THE decision by An Bord Pleanála to refuse planning permission for a €650million liquefied natural gas (LNG) terminal and power station on the Shannon Estuary in Ballylongford in North Kerry has been described as “a disaster” for Ireland’s energy security.
According to An Bord Pleanála, the decision was based on Government policy on the importation of fracked gas, adding that it would be inappropriate to permit or proceed with the development of any LNG terminals in Ireland pending the review of energy supply.
However, Rural Ireland Independent TD Richard O’Donoghue told the Limerick Post that he believes this decision is not just short-sighted but a disaster for our energy security.
“The reality is that we urgently need an LNG terminal to ensure a consistent energy supply, especially during periods of low renewable energy production. This planning outcome, driven by the Government’s energy policy, will have a detrimental impact on our national economy and the electricity bills of everyone,” Deputy O’Donoghue insisted.
“This decision, heavily influenced by the Green Party within the Government, has left us perilously dependent on the UK for our gas supply, marking a significant setback for our energy needs. Ireland is now the only Western EU nation without an LNG storage facility, and this decision could have dire consequences,” he warned.
Environmental Trust Ireland made its submission opposing the development as far back as October 2021 on the LNG terminal and said it is delighted with the outcome.
The development, if permitted, would have consisted of power plant, battery energy storage system, floating storage and regasification unit, jetty, onshore receiving facilities, above ground installation, and all ancillary structures/works.
“It is a good day for the environment, for Ireland, for climate justice, for biodiversity, for reduction in greenhouse gas emissions, and for the communities in the United States and other countries where fracking occurs,” said Environmental Trust Ireland President and Limerick solicitor Michelle Hayes.

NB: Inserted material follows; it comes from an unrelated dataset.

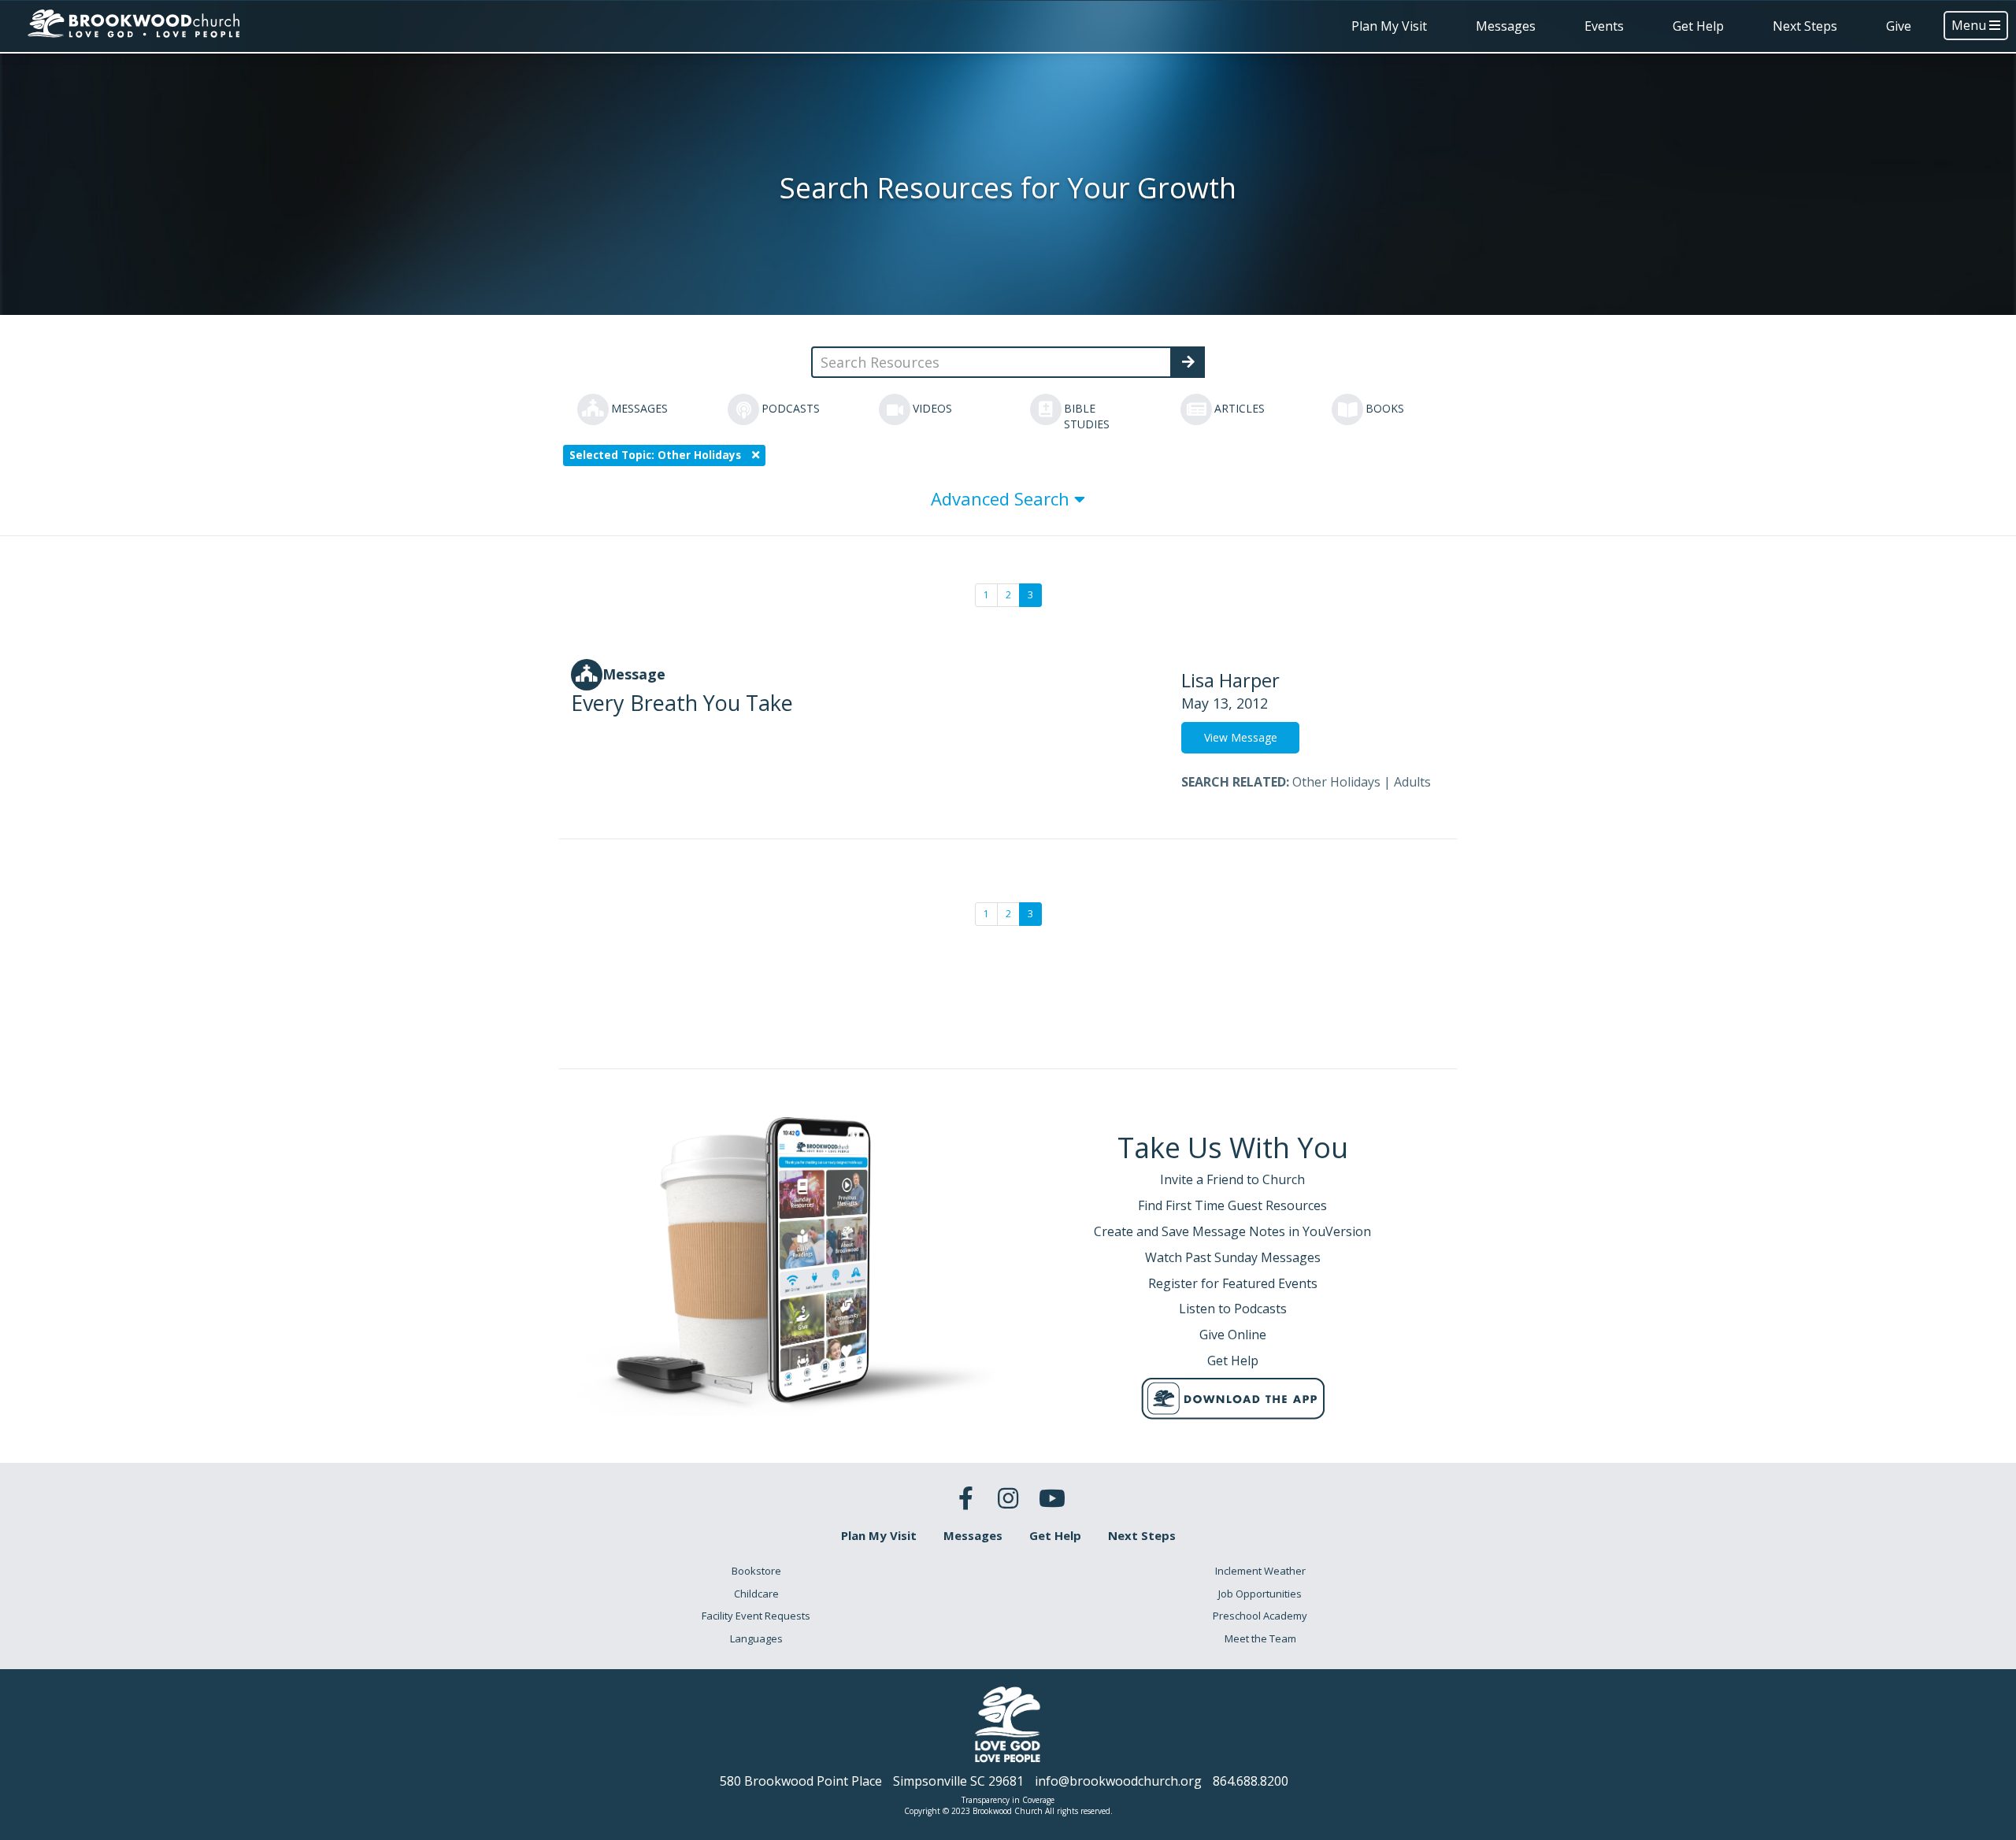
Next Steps (1805, 26)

This is the second major environmental success by Environmental Trust Ireland (ETI) in the last few months.
In May this year, Environmental Trust Ireland was successful in quashing the expansion of the Aughinish red mud residue area and quarry.
The organisation’s president, solicitor Michelle Hayes, is currently back before the Court of Appeal in her own name challenging the Irish Cement incinerator decision, which was part heard in July and is to resume in November.
An Bord Pleanála agreed with Environmental Trust Ireland’s submission that the application by Shannon LNG was premature.
ETI had referred to the major energy review taking place, which is still not completed, and had submitted “that An Bord Pleanala is precluded from granting planning permission as the requirement for meaningful public participation in the decision process cannot currently be met until such point as the results of the energy review are known”.
“An Bord Pleanala was not in a position to make an informed decision on this project, which is clearly not a stand alone project, in the absence of complete information on the separate related projects identified by the applicant,” the ETI claimed.